WHAT NEEDS TO BE DONE | Rewrite the lines of the data as a numbered list, from the line with "You are a GUI" up to and including the last line. Skip blank lines and leave the pictures out.

━━━ DATA FOR THIS EXERCISE

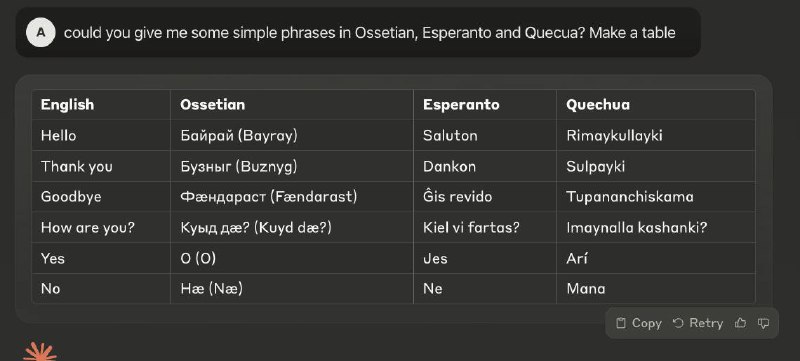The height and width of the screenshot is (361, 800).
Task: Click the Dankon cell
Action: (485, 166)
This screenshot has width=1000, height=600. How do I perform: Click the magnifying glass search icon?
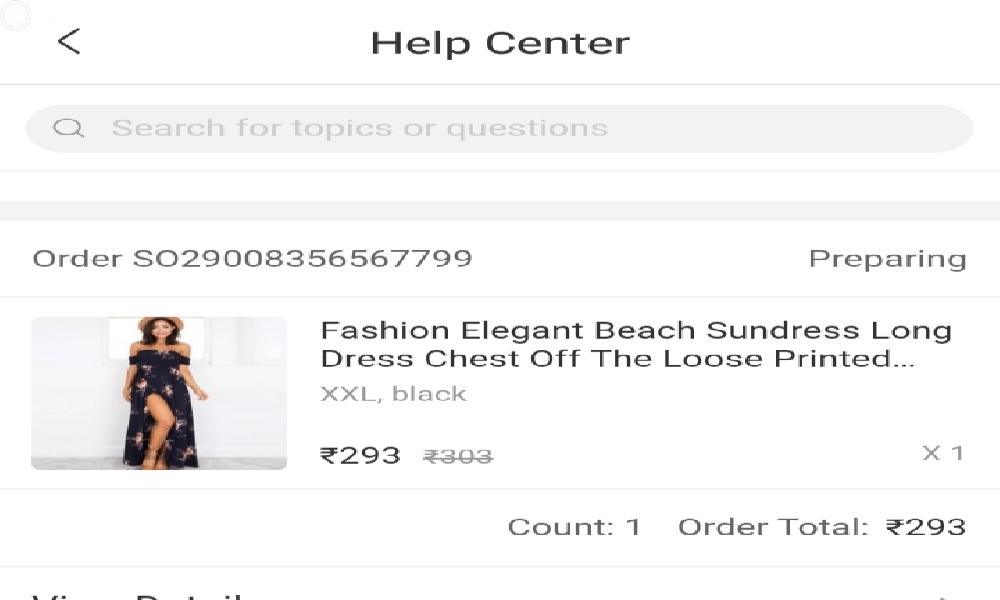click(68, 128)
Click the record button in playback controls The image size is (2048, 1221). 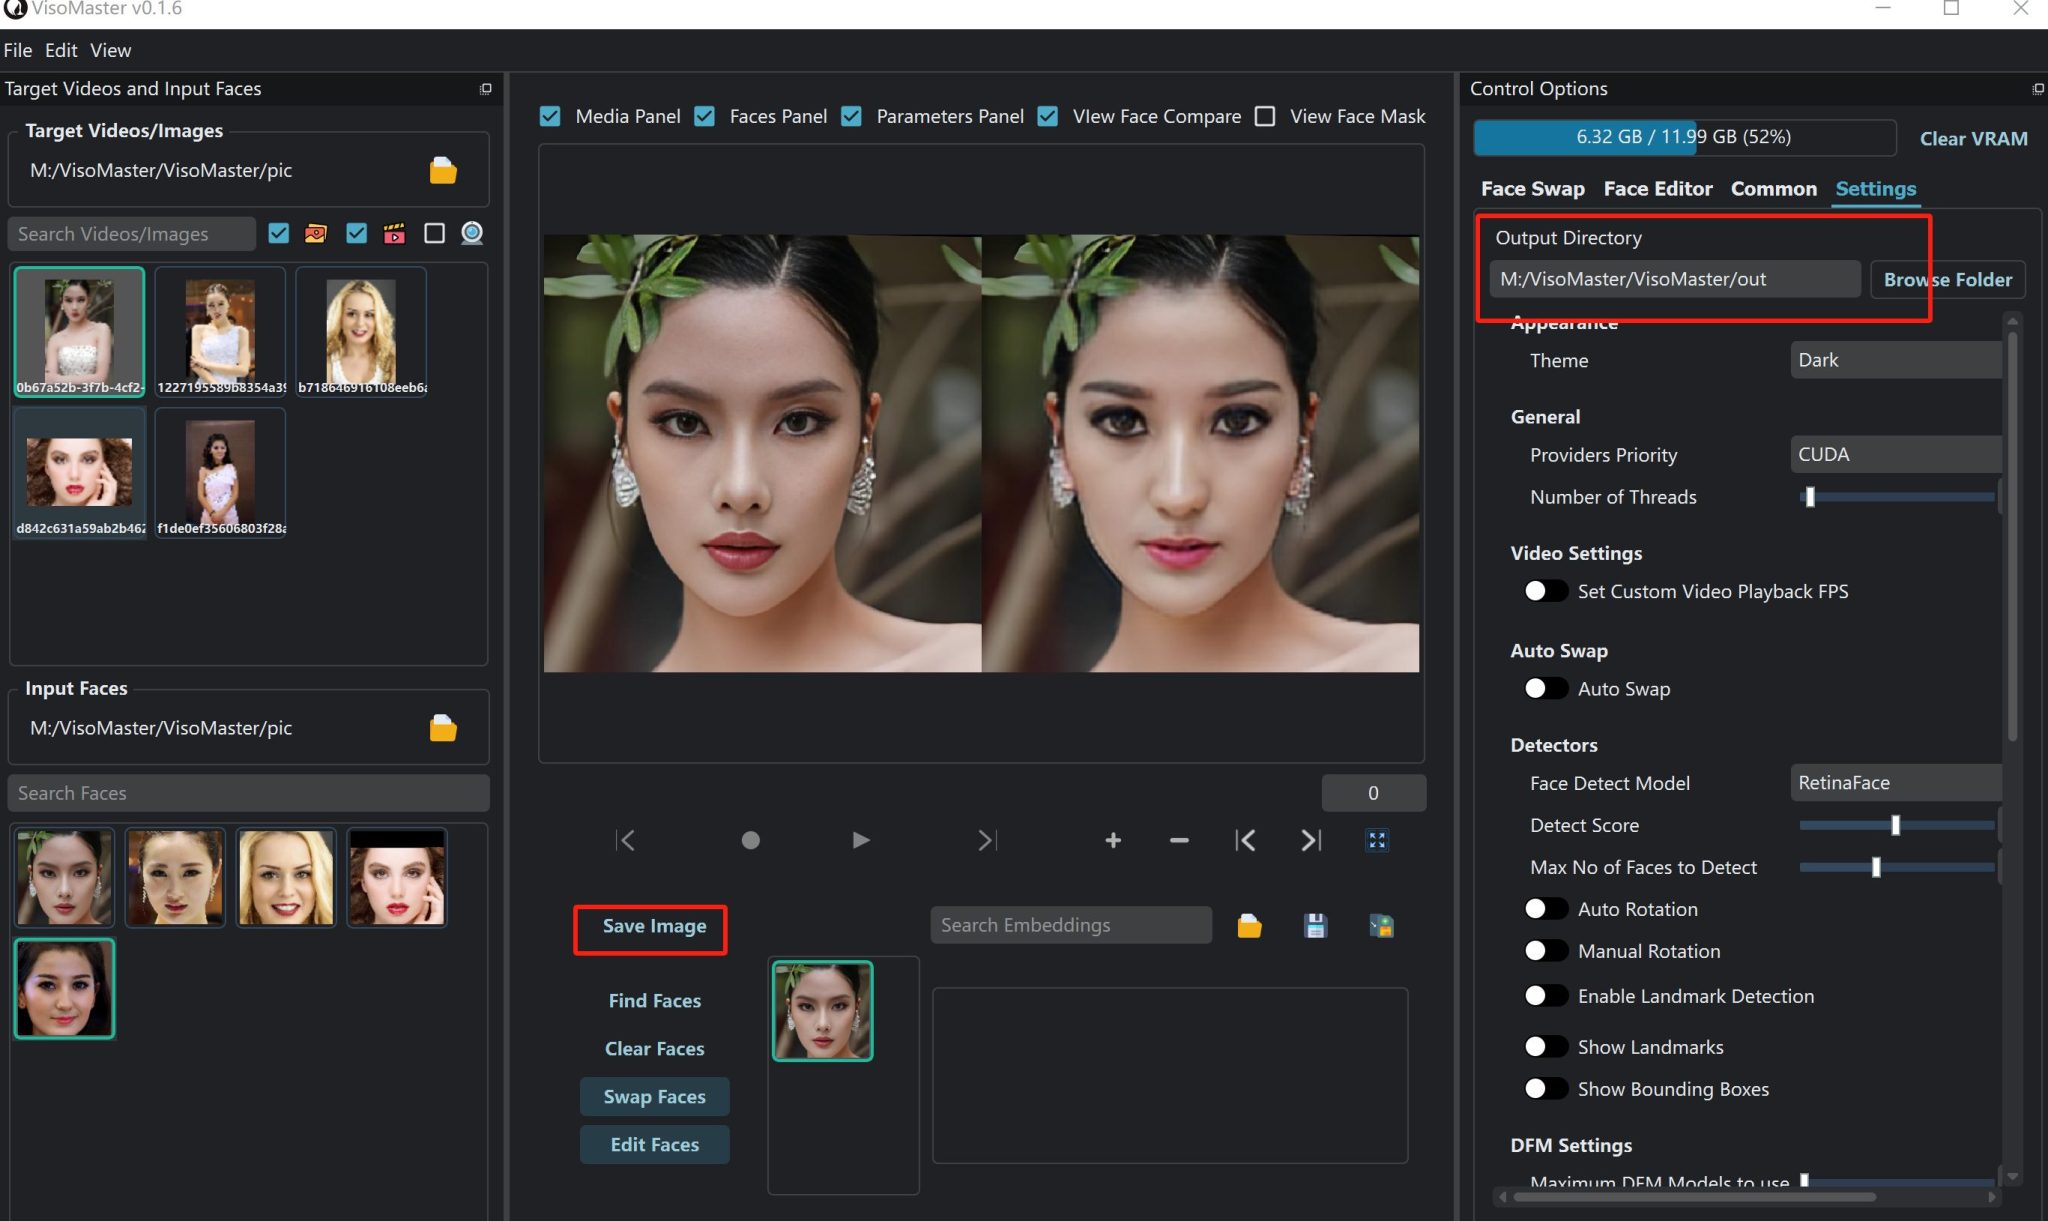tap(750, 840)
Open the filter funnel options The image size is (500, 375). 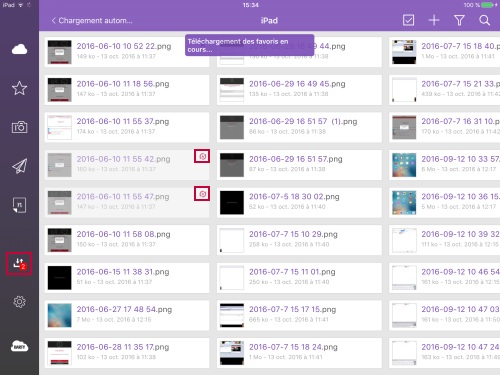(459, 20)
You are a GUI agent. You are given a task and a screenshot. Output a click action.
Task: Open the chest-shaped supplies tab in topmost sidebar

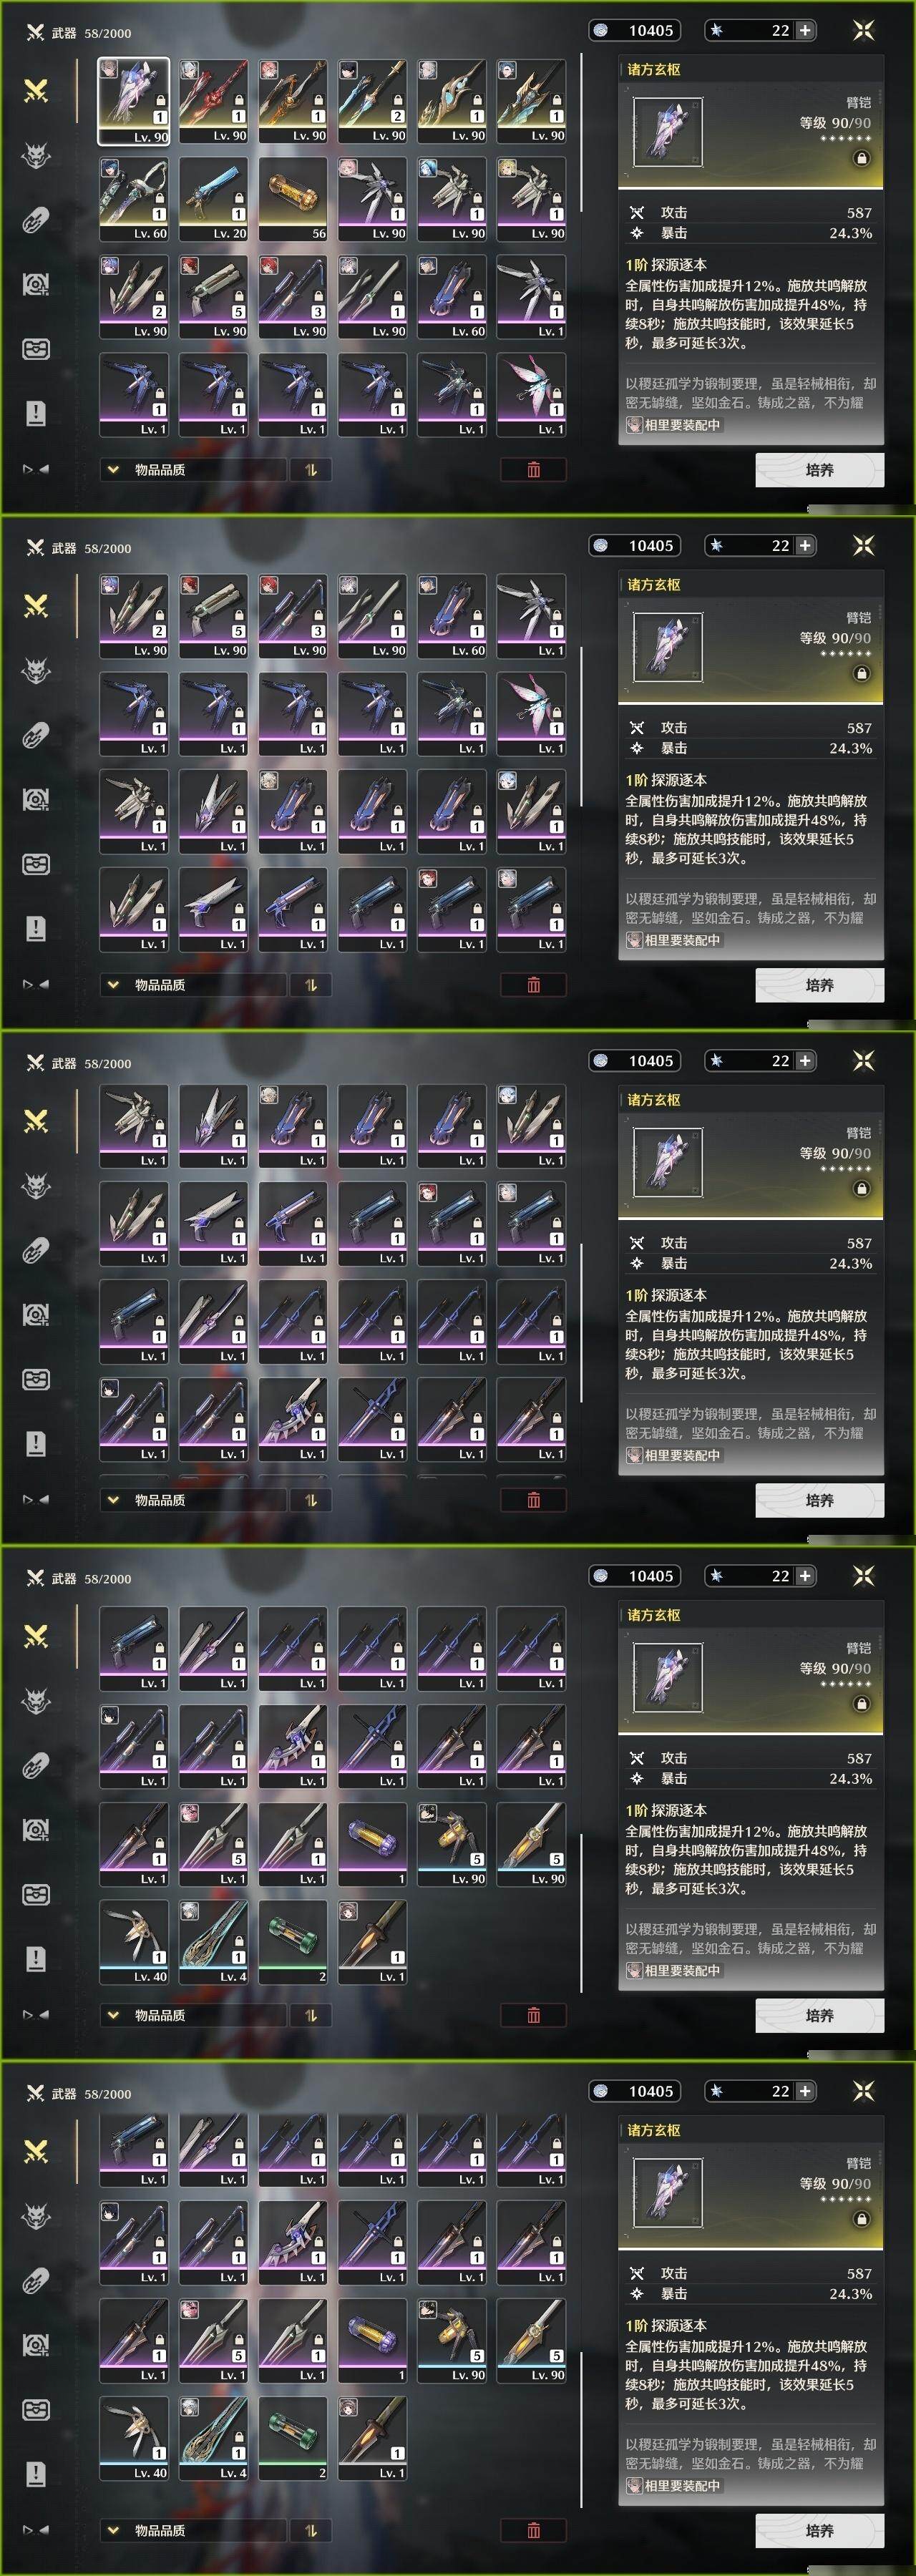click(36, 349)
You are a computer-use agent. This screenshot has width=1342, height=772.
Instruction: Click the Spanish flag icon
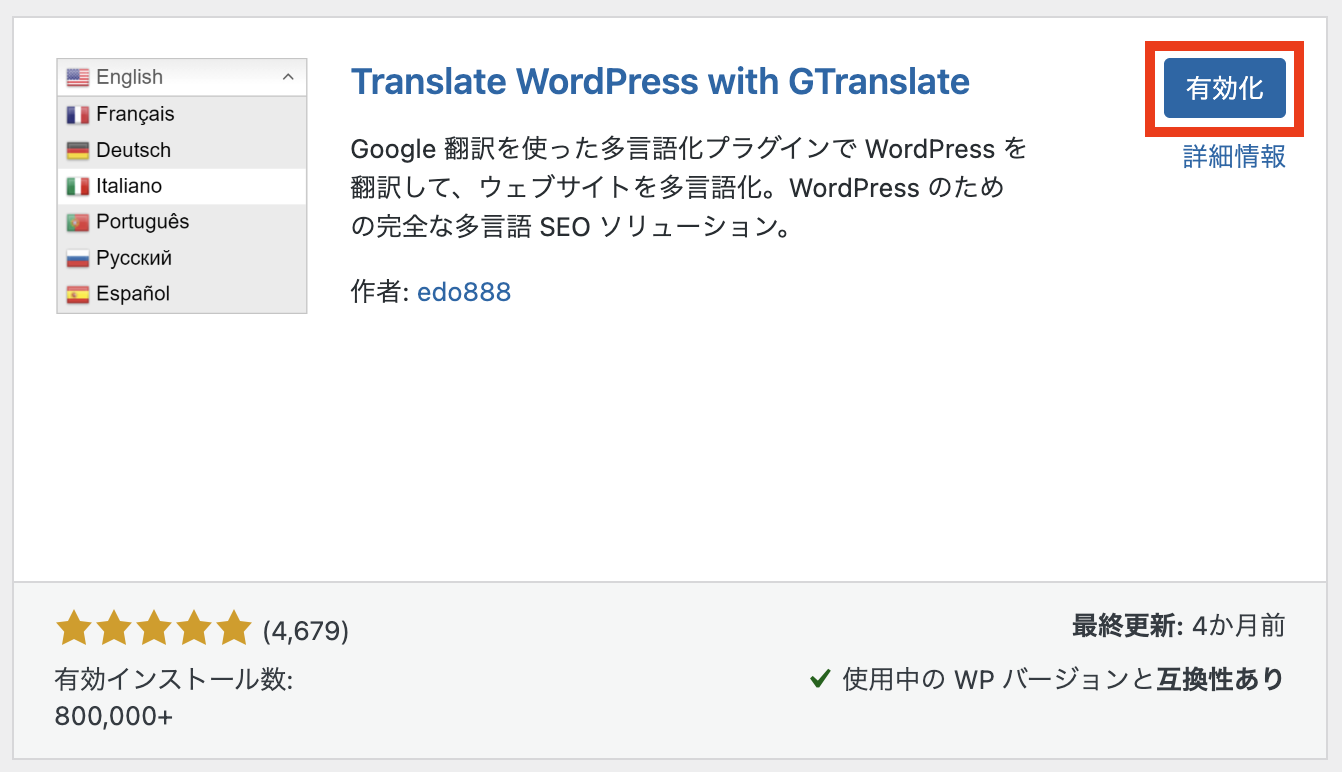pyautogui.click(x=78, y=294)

━━━━━━

SOLUTION TO THIS TASK |
1. You are a GUI agent. You are given a task and a screenshot. Output a click action.
2. Task: Open the chest-shaped supplies tab in topmost sidebar
3. click(36, 349)
4. You are a computer-use agent. This screenshot has width=1342, height=772.
5. Instruction: Click the Spanish flag icon
6. pyautogui.click(x=78, y=294)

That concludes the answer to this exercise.